TEXTE FOURNI
···
TRANSPARENCE & LUTTE CONTRE LA CORRUPTION (LOI SAPIN 2) : INTERVENTION DU DEPUTE SEBASTIEN…

TRANSPARENCE & LUTTE CONTRE LA CORRUPTION (LOI SAPIN 2) :

INTERVENTION DU DEPUTE SEBASTIEN DENAJA,
RAPPORTEUR DU PROJET DE LOI
EN SEANCE PUBLIQUE LUNDI 6 JUIN 2016

Sébastien Denaja, rapporteur du projet de loi Sapin 2 relatif à la Transparence, à la Lutte contre la Corruption et à la Modernisation de la vie économique, présentait ce projet devant l'Assemblée Nationale réunie en séance publique lundi 6 juin.

Ci-après le texte de son discours :

« Monsieur le président, messieurs les ministres, madame la présidente de la commission des affaires économiques, monsieur le vice-président de la commission des lois, messieurs les rapporteurs pour avis, mes chers collègues, c’est un pas décisif que le Gouvernement propose aujourd’hui à notre Assemblée de franchir. Ce projet de loi, j’en ai la conviction, façonnera durablement notre droit. Il permettra des avancées décisives en matière de lutte contre la corruption et de transparence, des avancées sur lesquelles personne n’osera jamais revenir, une fois qu’elles auront été adoptées, ni dans un an ni dans vingt-trois ans, monsieur le ministre.

En 2013 déjà, notre majorité avait voté des changements cruciaux. Les deux lois d’octobre 2013 relatives à la transparence de la vie publique ont en effet permis d’imposer une moralisation de l’exercice des fonctions électives et politiques. La loi de décembre 2013 relative à la lutte contre la fraude fiscale et la grande délinquance économique et financière, quant à elle, a créé le procureur national financier et punit désormais sévèrement les atteintes à la probité.
···
LIGNES DE DONNÉES
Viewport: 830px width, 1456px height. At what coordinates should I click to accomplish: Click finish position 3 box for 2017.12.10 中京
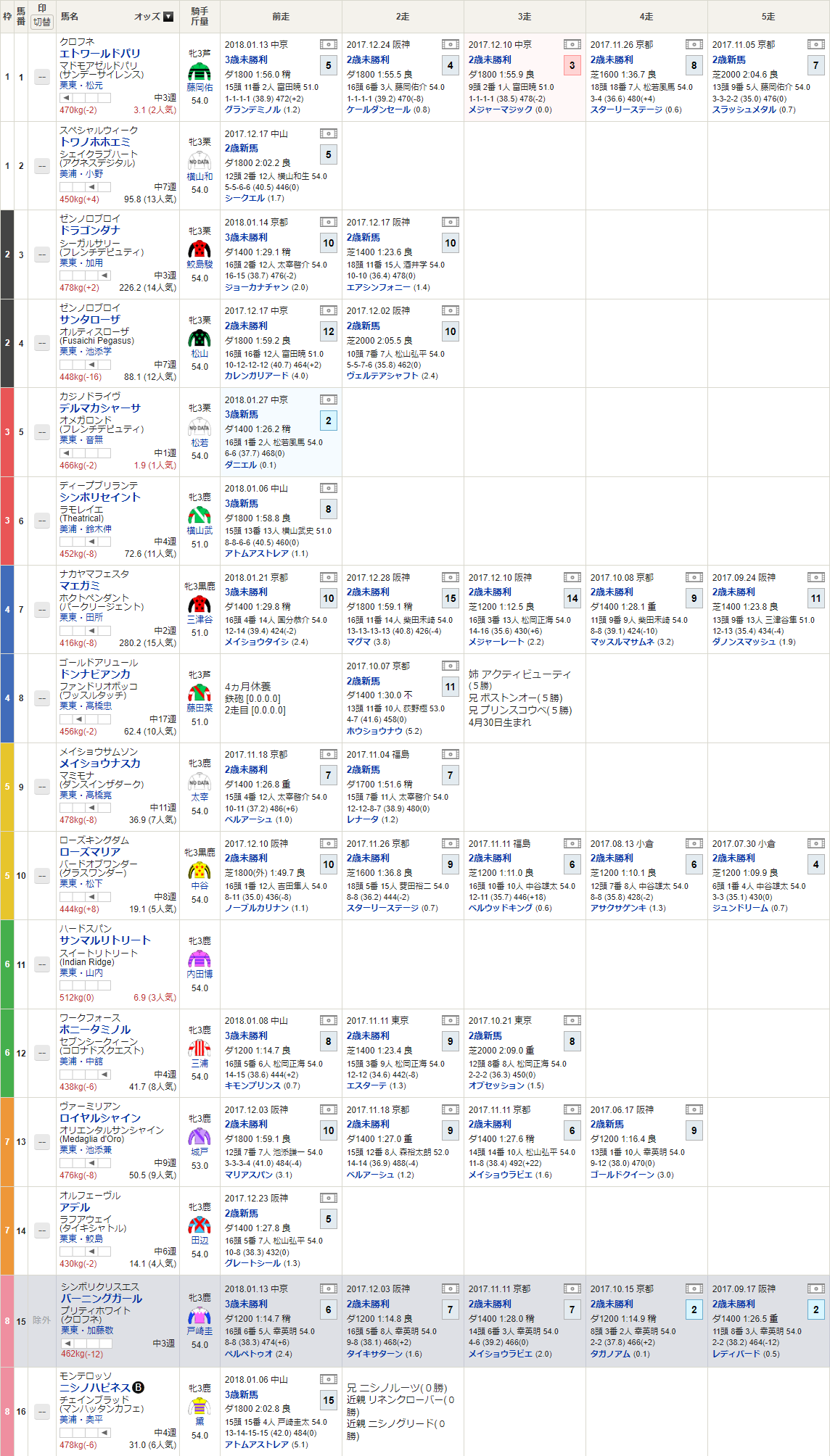(572, 65)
···
TÂCHES DEMANDÉES
(1) Résumez en deux phrases l'intervention de Sébastien Denaja sur la loi Sapin 2.
(2) D'après l'intervention sur la loi Sapin 2, qu'a créé la loi de décembre 2013 relative à la lutte contre la fraude fiscale et la grande délinquance économique et financière ?
(3) Dressez la liste de toutes les personnes ou de tous les groupes auxquels l'orateur s'adresse au début de son discours sur la loi Sapin 2.

RÉPONSES
(1) Le lundi 6 juin 2016, en séance publique à l'Assemblée nationale, Sébastien Denaja, rapporteur du projet de loi Sapin 2 relatif à la transparence, à la lutte contre la corruption et à la modernisation de la vie économique, a présenté ce texte comme un pas décisif qui façonnera durablement le droit. Il rappelle qu'en 2013 la majorité avait déjà voté deux lois sur la transparence de la vie publique, ainsi qu'une loi contre la fraude fiscale et la grande délinquance économique et financière qui a créé le procureur national financier.

(2) Elle a créé le procureur national financier.

(3)
- Monsieur le président
- Messieurs les ministres
- Madame la présidente de la commission des affaires économiques
- Monsieur le vice-président de la commission des lois
- Messieurs les rapporteurs pour avis
- Mes chers collègues